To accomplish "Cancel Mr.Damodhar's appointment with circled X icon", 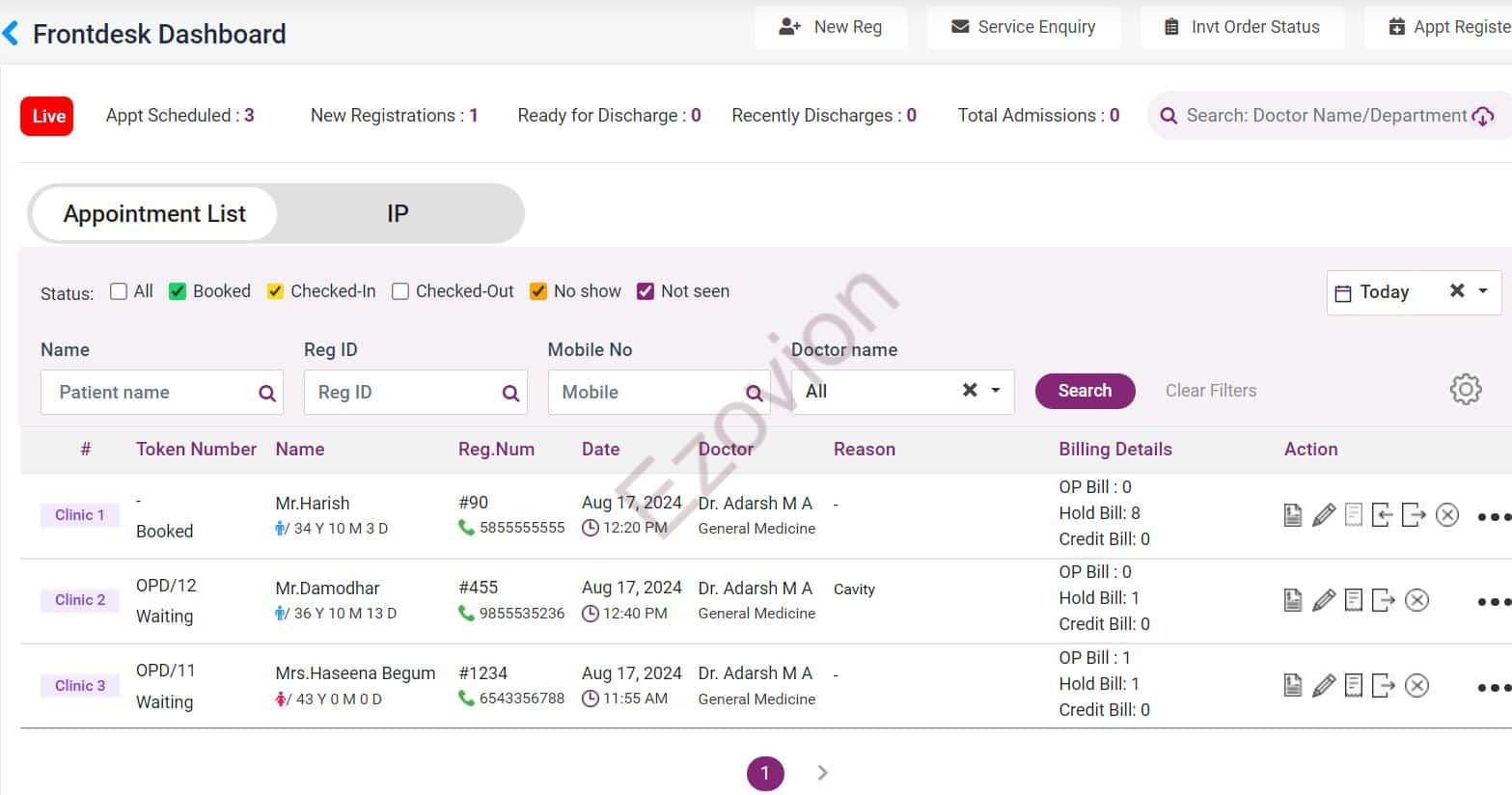I will [1416, 600].
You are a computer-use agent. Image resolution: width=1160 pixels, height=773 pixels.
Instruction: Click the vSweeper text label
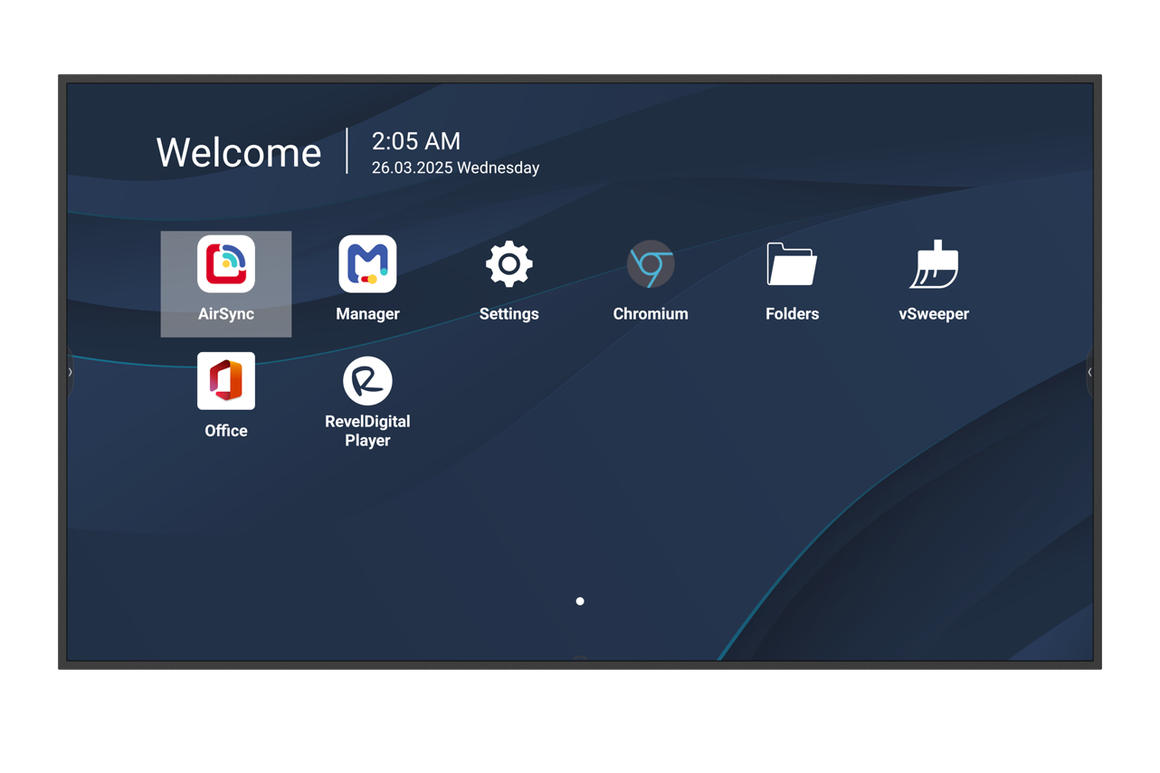pos(933,314)
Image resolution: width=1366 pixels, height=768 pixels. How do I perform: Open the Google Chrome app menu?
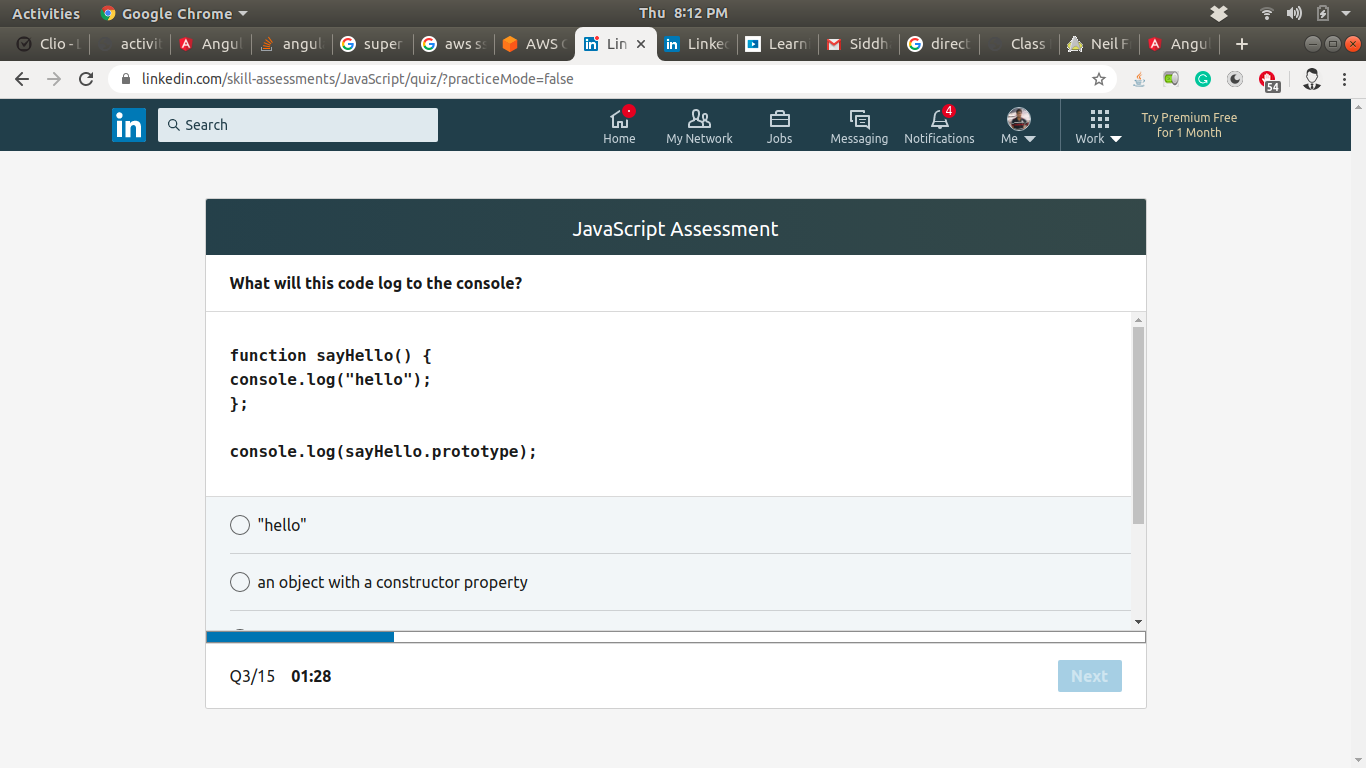pos(175,14)
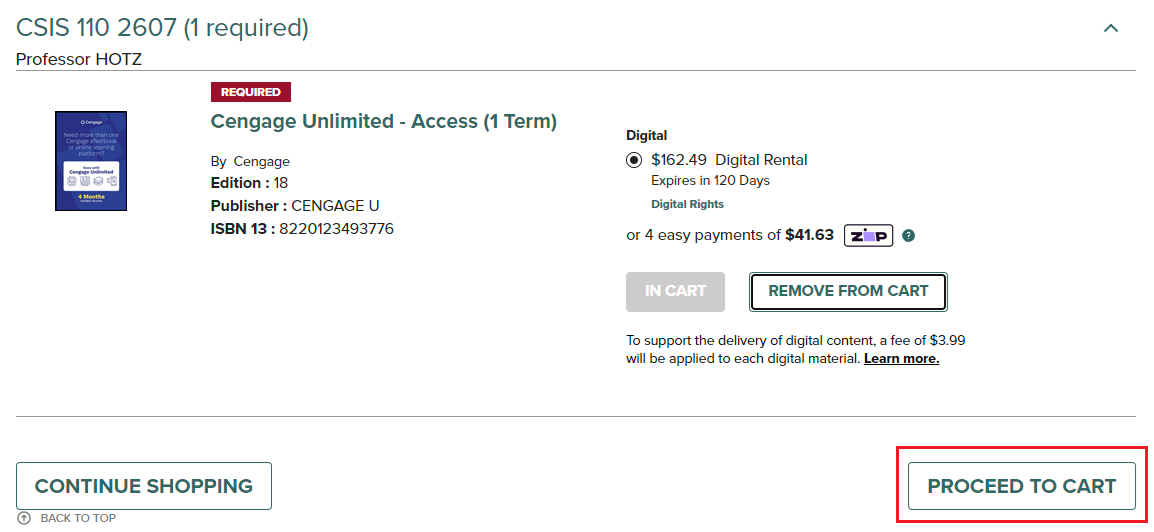This screenshot has width=1154, height=532.
Task: Click the $41.63 payment amount text
Action: (x=809, y=235)
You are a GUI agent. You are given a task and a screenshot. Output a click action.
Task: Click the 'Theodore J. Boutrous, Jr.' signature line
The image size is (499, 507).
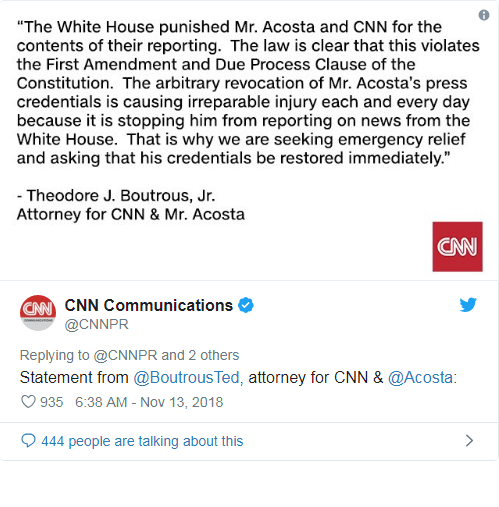click(x=116, y=196)
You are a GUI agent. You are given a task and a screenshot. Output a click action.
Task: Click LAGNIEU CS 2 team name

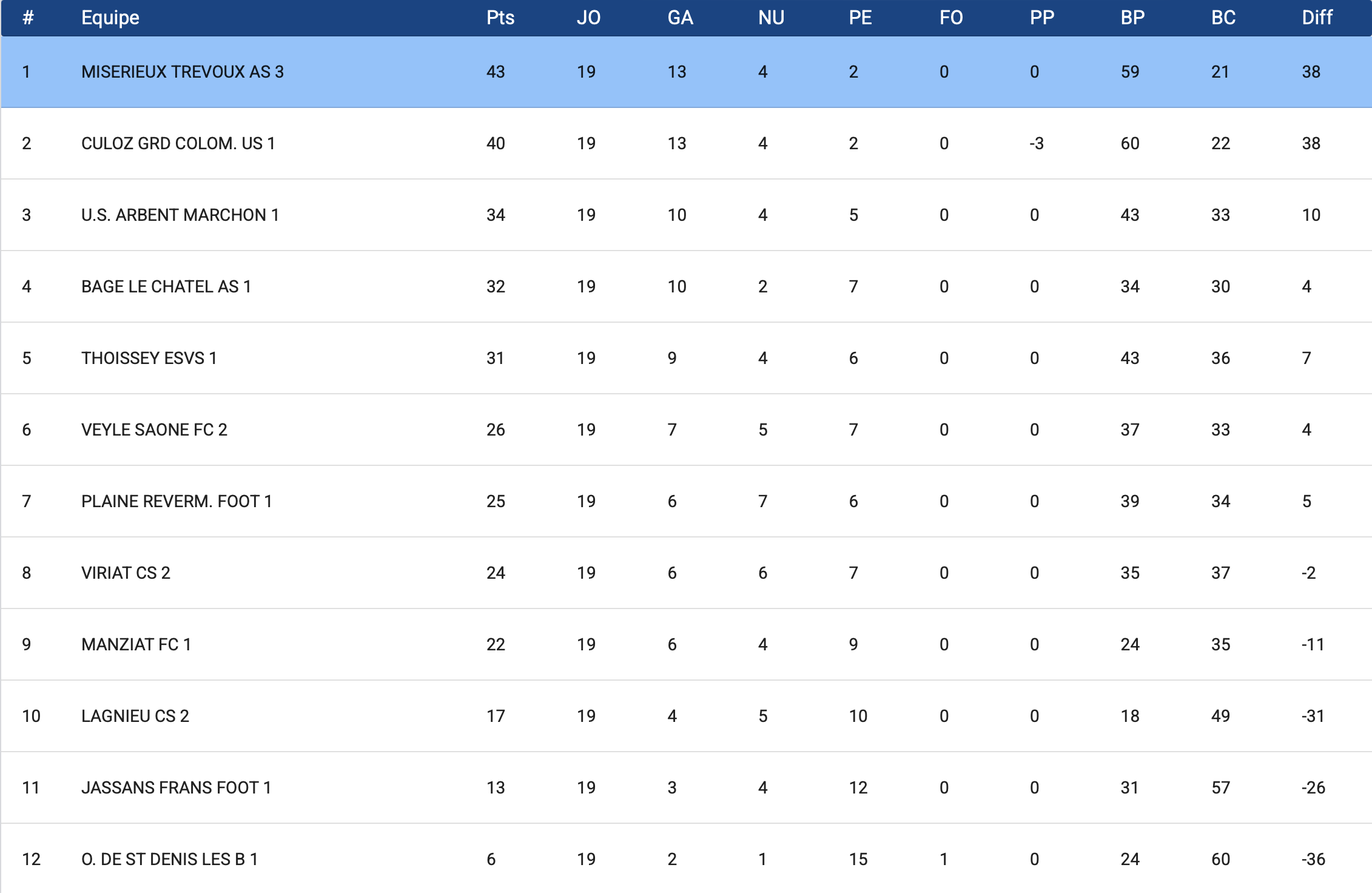pos(135,716)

**Problem to solve:**
In the records above, find the line containing "The image size is (499, 507).". Reproduce it and every line after it through the last line, omitting pictures.

**Output of the task:**
The image size is (499, 507).
click(x=116, y=196)
You are a GUI agent. You are given a task and a screenshot. Output a click action.
Task: Click LAGNIEU CS 2 team name

pos(135,716)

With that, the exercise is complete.